2)pGGT载体的构建:gpdA启动子通过引物gpd-F和gpd-R从构巢曲霉基因组中克隆得到,序列的5'和3'端分别加入Sma I和Bam HI位点,sGFP参照文献由全序列合成得到[13],序列5'和3'端分别加入Bam HI和Pst I位点,trp终止子通过trp-F和trp-R以pMHT为模板扩增得到,序列的5'和3'端分别加入Pst I和Hin d III位点。PgpdA-sGFP-Ttrp表达框通过酶切连接构建。
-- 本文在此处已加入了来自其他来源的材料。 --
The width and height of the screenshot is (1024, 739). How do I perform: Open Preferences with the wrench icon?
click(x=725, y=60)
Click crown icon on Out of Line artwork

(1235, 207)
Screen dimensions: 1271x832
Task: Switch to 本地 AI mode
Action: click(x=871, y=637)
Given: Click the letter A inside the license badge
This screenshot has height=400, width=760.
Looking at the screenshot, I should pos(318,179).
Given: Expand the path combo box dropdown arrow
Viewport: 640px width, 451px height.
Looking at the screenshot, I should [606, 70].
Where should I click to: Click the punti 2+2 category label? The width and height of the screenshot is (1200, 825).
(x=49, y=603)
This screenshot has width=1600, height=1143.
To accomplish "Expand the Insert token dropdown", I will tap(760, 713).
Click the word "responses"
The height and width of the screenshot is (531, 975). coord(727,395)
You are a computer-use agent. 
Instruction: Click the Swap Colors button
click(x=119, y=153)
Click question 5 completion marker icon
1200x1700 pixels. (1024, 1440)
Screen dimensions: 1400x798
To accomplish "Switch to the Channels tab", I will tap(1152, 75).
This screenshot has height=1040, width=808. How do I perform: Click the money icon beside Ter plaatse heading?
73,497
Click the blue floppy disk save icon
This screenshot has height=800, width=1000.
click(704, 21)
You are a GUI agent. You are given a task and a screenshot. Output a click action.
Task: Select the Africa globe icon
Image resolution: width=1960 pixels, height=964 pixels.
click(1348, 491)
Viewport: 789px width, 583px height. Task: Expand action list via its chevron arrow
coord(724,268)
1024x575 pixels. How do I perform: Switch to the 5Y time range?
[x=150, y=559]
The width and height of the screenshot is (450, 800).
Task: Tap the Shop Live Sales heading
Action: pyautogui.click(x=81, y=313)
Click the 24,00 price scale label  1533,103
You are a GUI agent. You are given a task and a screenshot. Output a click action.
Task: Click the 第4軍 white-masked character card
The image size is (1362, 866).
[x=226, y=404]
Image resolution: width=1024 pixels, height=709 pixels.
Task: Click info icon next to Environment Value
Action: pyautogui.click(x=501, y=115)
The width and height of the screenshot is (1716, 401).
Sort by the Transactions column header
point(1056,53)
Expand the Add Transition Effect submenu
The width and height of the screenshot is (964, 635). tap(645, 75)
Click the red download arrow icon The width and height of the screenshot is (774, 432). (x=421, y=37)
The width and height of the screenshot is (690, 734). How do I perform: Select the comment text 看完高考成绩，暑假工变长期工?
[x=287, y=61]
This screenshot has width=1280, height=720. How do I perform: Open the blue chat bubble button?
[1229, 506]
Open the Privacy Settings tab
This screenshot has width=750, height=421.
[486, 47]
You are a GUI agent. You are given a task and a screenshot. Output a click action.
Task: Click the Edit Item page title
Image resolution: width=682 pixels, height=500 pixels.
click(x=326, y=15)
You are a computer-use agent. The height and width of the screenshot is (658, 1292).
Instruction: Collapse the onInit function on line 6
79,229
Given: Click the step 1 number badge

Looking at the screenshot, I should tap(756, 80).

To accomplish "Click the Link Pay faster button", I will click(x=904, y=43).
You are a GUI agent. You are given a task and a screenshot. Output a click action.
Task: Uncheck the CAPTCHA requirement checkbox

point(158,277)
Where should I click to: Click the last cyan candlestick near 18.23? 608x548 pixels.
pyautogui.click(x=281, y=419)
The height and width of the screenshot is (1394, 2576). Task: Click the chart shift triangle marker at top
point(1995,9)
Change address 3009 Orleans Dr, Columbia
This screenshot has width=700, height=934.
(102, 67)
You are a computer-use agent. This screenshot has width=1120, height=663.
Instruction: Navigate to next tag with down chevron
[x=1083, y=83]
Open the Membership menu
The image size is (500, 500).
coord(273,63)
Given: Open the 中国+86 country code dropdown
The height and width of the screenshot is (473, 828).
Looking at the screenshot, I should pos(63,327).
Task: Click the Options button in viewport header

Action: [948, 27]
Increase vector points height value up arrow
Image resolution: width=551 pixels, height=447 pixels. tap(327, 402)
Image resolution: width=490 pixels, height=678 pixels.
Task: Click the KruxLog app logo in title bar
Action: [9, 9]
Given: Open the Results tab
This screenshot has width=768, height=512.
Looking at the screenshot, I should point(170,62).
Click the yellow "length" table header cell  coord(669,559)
Ttrp由Hin dⅢ和 PstⅠ酶切,sGFP由 PstⅠ和 Bam HI酶切,PgpdA由XmaⅠ和Bam HI酶切,3个片段依次连接到pUC18上,得到pGGT。转化黑曲霉的GFP表达框为通过引物gpd-F和trp-R,以pGGT为模板扩增得到3 800 bp的片段。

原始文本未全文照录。